=== Work required ===
Pull out each line of the rows below that contains the word "library", treating uppercase and lowercase as different.

=== Listed entries ===
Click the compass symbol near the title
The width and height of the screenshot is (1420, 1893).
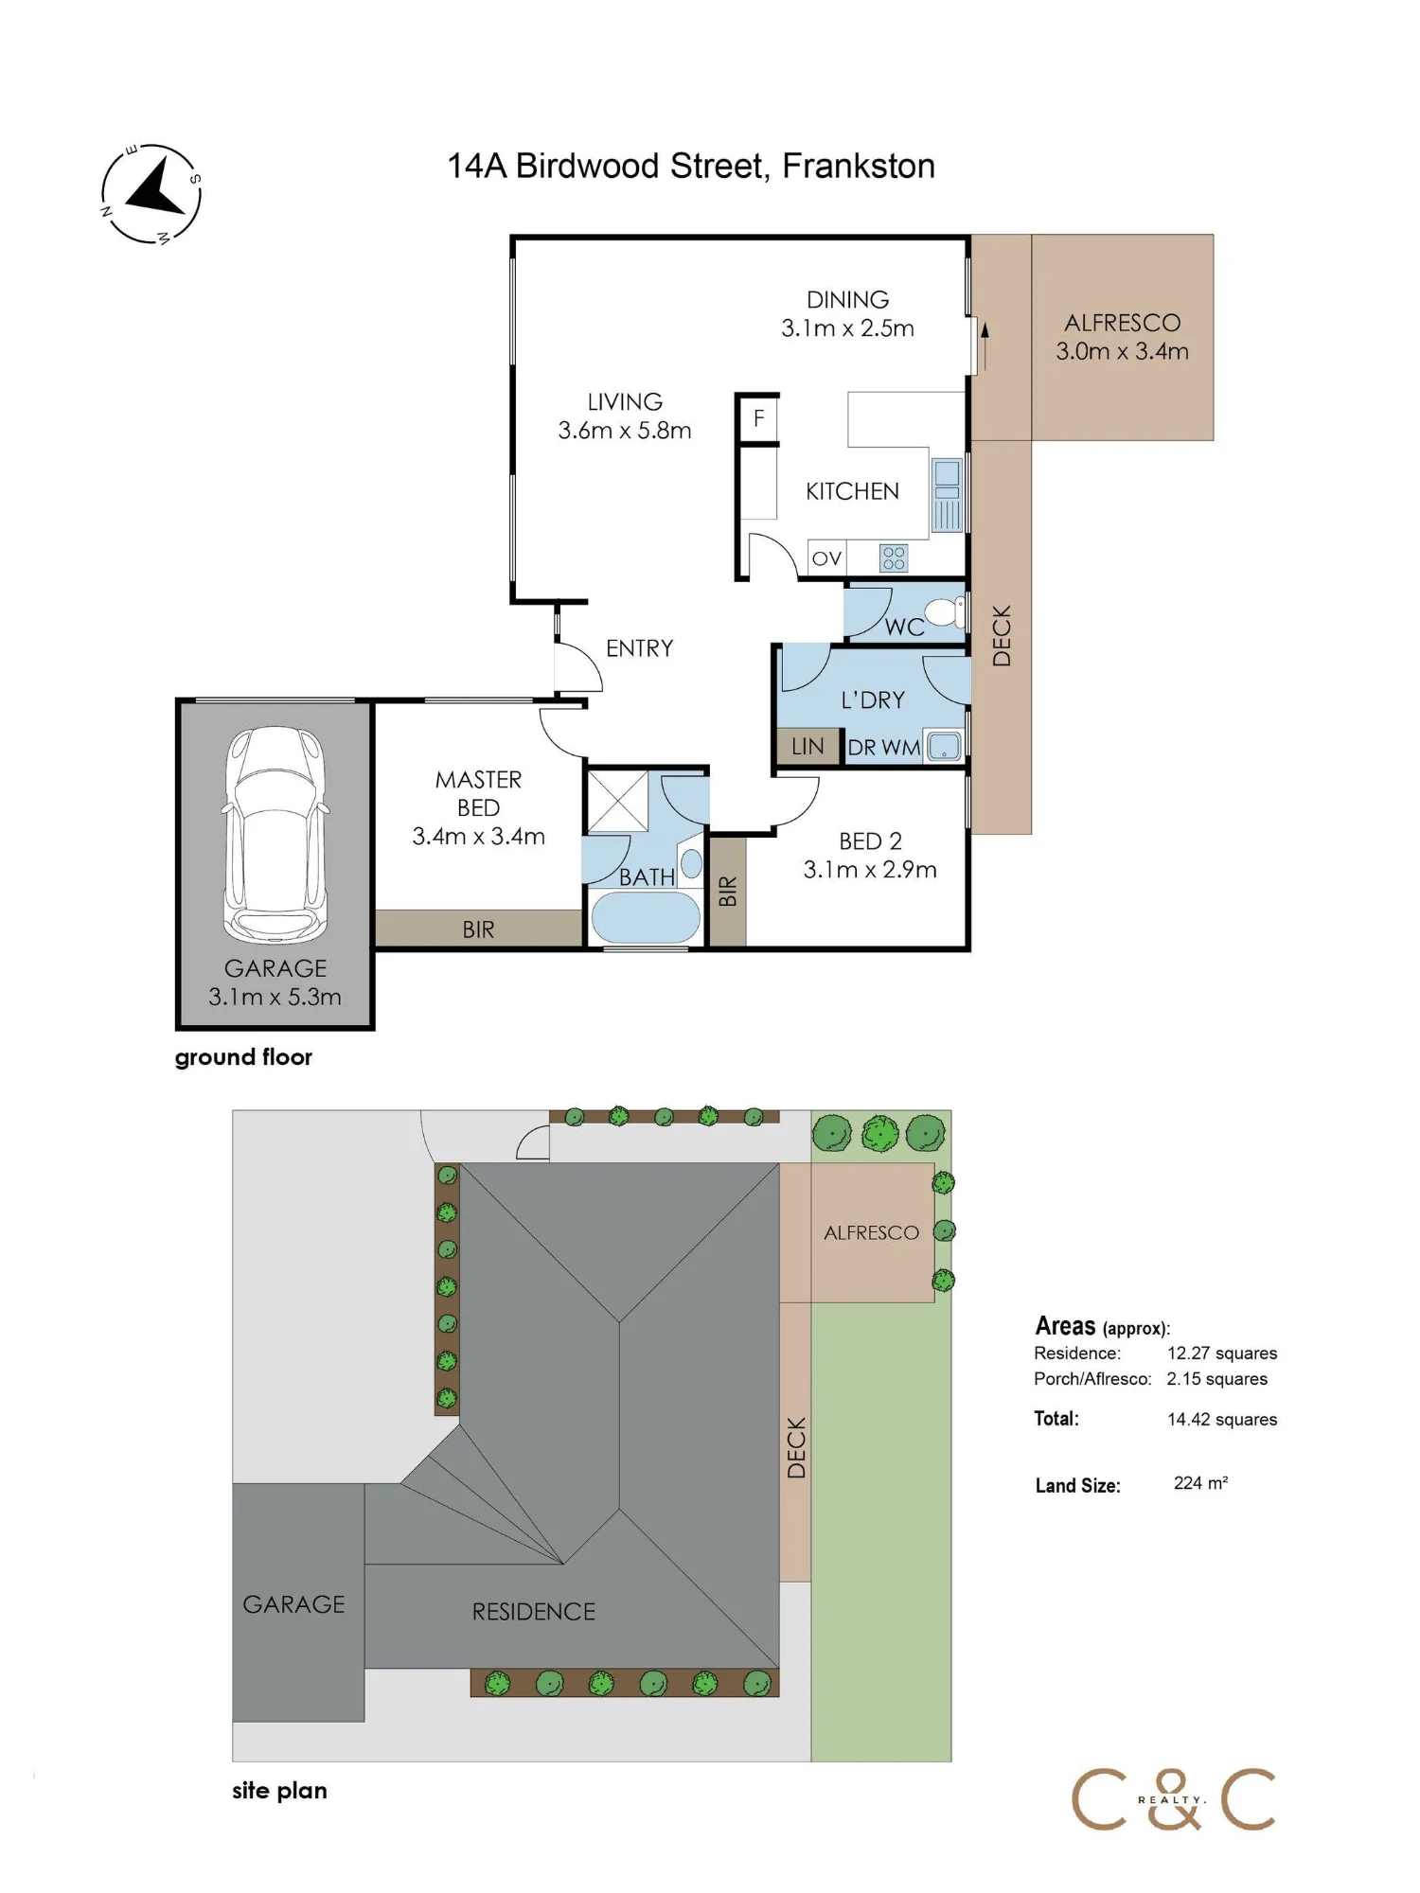coord(151,194)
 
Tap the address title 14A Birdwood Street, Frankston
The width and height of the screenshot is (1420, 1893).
coord(691,167)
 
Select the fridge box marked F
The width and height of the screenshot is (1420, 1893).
coord(758,418)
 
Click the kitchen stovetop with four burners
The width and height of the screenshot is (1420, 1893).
coord(894,557)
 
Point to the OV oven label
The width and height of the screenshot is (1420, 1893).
coord(826,558)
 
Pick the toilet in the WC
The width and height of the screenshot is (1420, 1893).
coord(945,611)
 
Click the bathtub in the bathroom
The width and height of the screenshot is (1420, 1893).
coord(646,917)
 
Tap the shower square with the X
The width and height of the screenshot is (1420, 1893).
coord(618,802)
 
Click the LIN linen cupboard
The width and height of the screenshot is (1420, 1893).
coord(808,746)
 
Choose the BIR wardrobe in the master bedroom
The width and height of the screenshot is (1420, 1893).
coord(478,929)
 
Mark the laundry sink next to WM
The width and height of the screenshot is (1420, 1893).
coord(944,747)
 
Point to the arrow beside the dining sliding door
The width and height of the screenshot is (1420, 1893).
coord(985,346)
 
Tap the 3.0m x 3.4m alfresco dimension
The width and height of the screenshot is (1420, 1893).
coord(1123,351)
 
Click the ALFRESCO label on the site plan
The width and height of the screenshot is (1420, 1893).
coord(871,1232)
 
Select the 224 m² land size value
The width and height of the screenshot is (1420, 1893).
coord(1200,1483)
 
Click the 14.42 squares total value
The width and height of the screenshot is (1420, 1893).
coord(1222,1419)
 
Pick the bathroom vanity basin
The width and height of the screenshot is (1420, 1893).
coord(692,863)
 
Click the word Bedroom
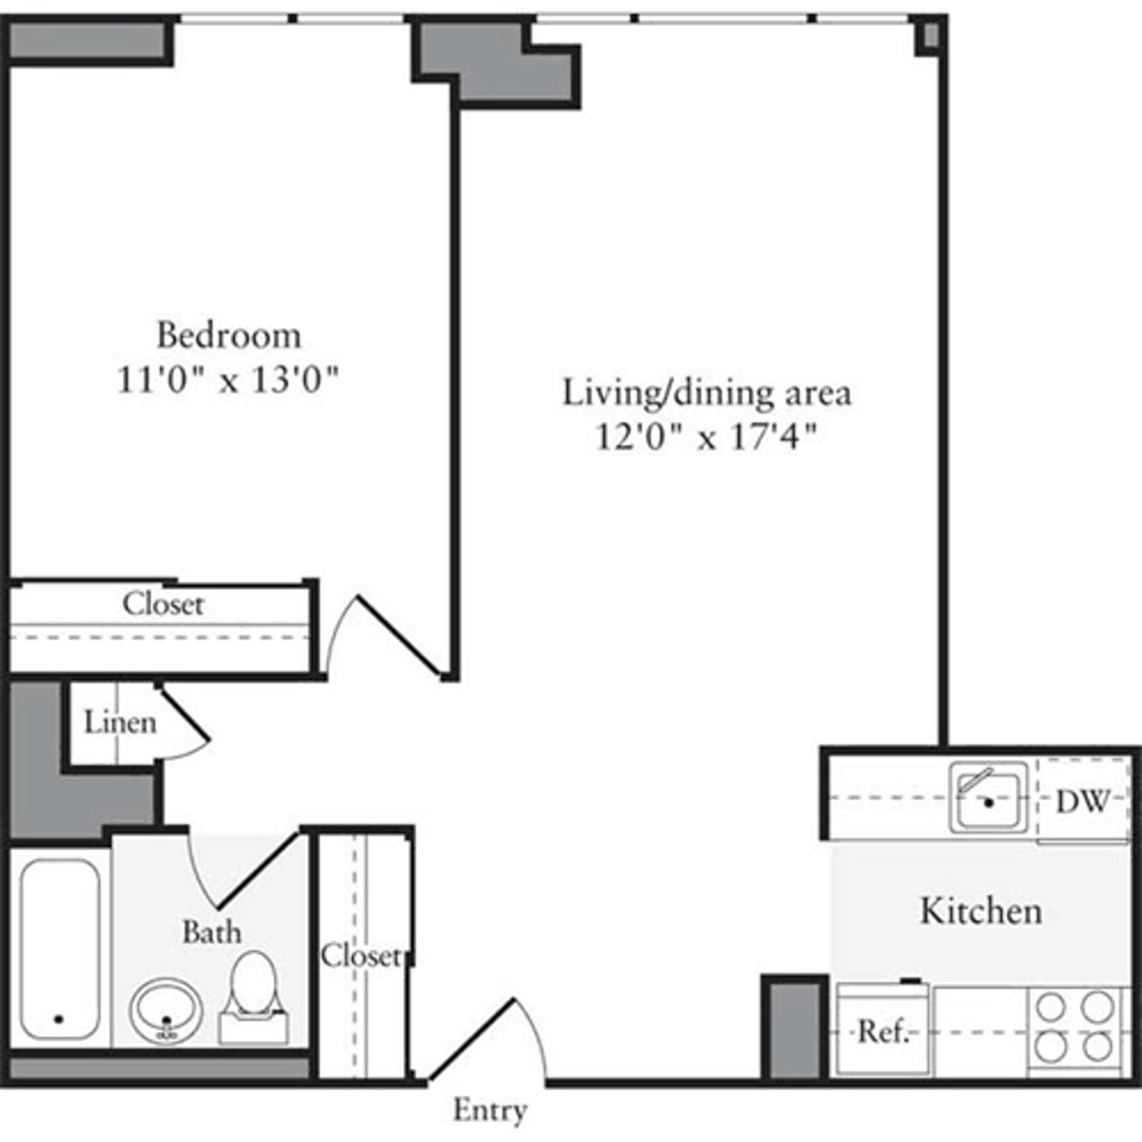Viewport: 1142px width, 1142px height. pyautogui.click(x=228, y=335)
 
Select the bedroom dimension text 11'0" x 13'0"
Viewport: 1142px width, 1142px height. pyautogui.click(x=228, y=381)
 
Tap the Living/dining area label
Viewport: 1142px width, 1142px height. pyautogui.click(x=706, y=392)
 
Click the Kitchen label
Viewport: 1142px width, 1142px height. pyautogui.click(x=980, y=911)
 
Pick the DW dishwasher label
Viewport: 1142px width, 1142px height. pyautogui.click(x=1082, y=801)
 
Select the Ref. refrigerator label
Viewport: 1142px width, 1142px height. pyautogui.click(x=881, y=1032)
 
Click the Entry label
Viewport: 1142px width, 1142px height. pyautogui.click(x=490, y=1110)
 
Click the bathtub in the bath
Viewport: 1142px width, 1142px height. pyautogui.click(x=59, y=950)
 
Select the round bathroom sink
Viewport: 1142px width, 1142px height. pyautogui.click(x=166, y=1013)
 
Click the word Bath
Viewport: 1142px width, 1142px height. pyautogui.click(x=211, y=932)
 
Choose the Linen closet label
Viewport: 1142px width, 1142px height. pyautogui.click(x=120, y=722)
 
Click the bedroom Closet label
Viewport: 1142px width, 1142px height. pyautogui.click(x=163, y=603)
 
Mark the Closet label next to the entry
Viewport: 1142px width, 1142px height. pyautogui.click(x=360, y=955)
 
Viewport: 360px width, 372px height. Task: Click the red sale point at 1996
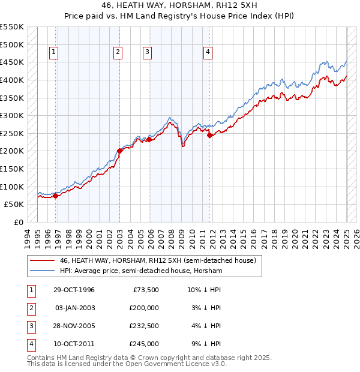[55, 195]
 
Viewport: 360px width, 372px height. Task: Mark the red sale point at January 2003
[119, 151]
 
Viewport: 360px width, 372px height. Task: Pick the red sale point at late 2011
[209, 135]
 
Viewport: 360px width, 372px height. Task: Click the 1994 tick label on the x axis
[28, 236]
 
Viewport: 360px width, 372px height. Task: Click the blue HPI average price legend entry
[141, 271]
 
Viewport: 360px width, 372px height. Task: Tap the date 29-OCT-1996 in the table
[74, 290]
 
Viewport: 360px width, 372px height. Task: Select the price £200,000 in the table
[142, 308]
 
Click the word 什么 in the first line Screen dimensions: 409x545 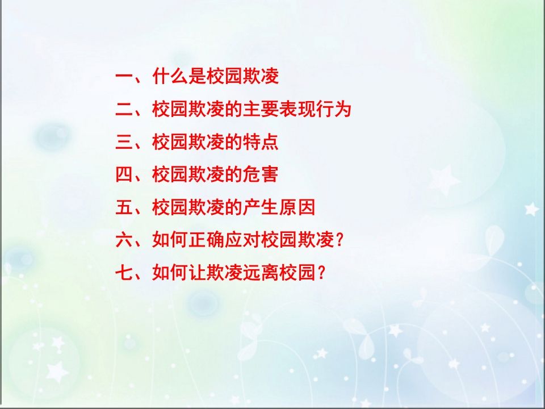[x=170, y=77]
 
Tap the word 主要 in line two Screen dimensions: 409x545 [x=261, y=110]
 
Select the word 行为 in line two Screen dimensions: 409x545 [x=334, y=110]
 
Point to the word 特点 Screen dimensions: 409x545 [x=261, y=143]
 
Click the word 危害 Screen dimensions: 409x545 [x=261, y=175]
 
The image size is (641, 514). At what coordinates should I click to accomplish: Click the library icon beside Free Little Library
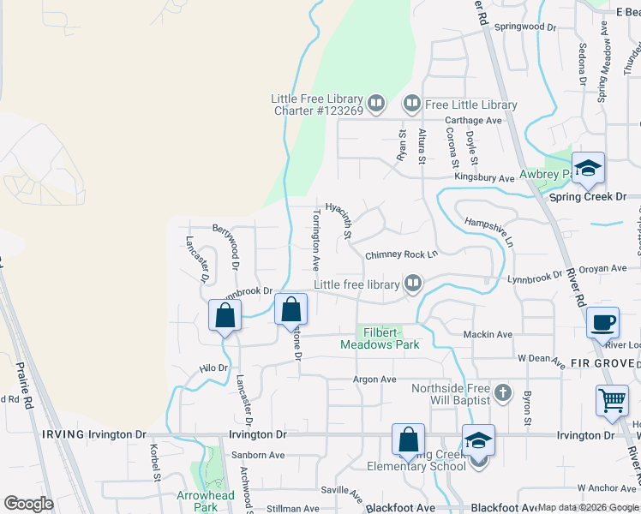411,105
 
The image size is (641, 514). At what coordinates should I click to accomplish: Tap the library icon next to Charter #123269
377,105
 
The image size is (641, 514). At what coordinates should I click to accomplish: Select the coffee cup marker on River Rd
603,322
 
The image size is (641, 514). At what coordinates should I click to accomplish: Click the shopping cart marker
612,400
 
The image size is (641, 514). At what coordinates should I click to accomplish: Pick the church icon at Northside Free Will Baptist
503,394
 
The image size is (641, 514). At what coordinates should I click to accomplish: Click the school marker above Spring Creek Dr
588,168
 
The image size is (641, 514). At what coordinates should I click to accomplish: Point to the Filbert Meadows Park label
380,338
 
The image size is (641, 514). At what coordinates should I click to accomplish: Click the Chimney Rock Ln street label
401,254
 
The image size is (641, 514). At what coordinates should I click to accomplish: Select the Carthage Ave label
470,121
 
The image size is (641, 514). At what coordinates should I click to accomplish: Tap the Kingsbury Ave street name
483,178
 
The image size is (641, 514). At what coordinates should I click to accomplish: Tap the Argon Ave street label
374,380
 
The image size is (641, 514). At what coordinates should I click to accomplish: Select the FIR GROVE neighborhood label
608,362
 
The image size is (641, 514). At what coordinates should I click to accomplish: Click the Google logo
28,504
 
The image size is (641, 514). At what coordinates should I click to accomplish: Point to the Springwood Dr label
525,27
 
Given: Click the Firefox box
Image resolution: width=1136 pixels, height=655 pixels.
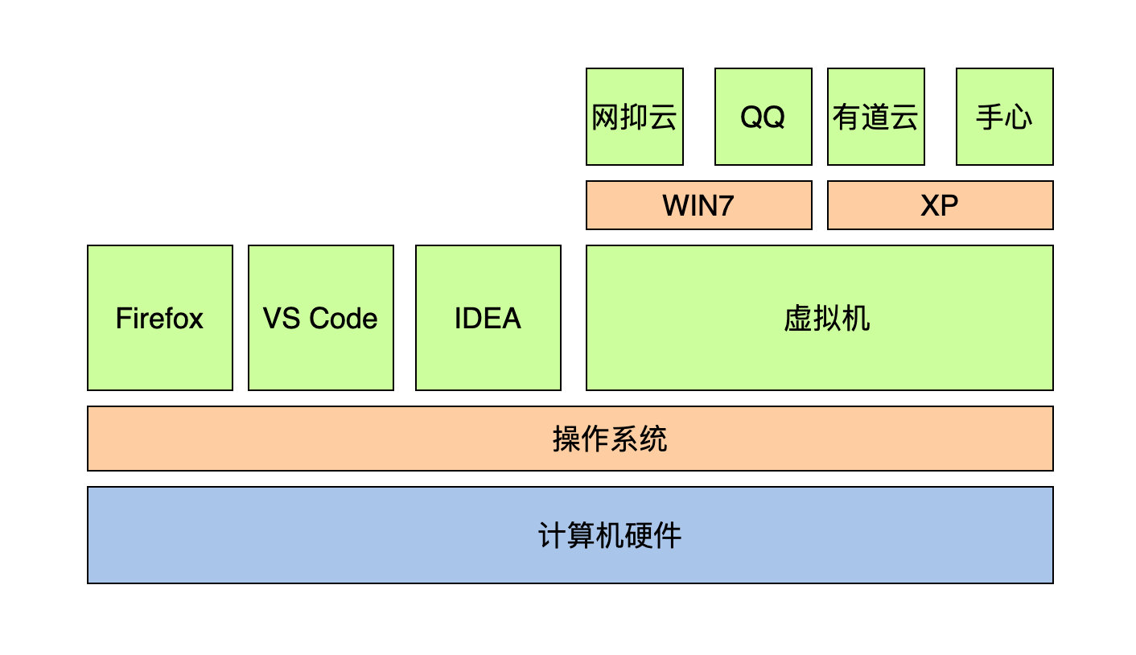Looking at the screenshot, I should pos(159,318).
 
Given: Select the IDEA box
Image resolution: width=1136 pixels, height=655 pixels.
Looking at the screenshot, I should pos(488,318).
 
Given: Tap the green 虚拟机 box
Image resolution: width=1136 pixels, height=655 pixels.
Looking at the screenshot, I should pos(819,318).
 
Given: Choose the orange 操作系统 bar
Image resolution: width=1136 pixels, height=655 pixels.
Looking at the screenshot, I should pos(570,439).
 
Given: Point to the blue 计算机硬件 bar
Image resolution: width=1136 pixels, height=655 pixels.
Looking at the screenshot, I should pos(570,535).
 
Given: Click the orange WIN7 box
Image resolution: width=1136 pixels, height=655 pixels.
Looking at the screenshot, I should pos(698,205).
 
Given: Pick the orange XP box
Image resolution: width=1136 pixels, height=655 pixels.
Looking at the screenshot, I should pos(940,205).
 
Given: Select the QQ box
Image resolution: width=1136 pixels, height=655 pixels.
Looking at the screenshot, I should pos(763,117).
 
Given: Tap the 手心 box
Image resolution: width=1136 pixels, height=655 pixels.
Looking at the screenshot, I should pos(1004,117).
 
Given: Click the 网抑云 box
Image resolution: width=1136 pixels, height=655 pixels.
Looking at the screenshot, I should pos(634,117).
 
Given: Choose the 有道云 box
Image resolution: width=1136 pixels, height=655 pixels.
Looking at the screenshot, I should pos(875,117).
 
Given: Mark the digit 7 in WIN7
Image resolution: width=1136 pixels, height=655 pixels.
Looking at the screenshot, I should pos(725,206).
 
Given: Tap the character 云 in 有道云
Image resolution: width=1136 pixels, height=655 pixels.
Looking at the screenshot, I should pos(904,117).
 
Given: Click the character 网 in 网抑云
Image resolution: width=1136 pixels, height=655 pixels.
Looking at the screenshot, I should pos(605,117).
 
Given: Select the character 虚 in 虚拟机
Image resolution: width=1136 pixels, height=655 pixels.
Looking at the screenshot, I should pos(797,319).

=== Result ===
The image size is (641, 514). At what coordinates should I click to accomplish: Click the library icon beside Free Little Library
The image size is (641, 514). At what coordinates should I click to accomplish: Tap the library icon next to Charter #123269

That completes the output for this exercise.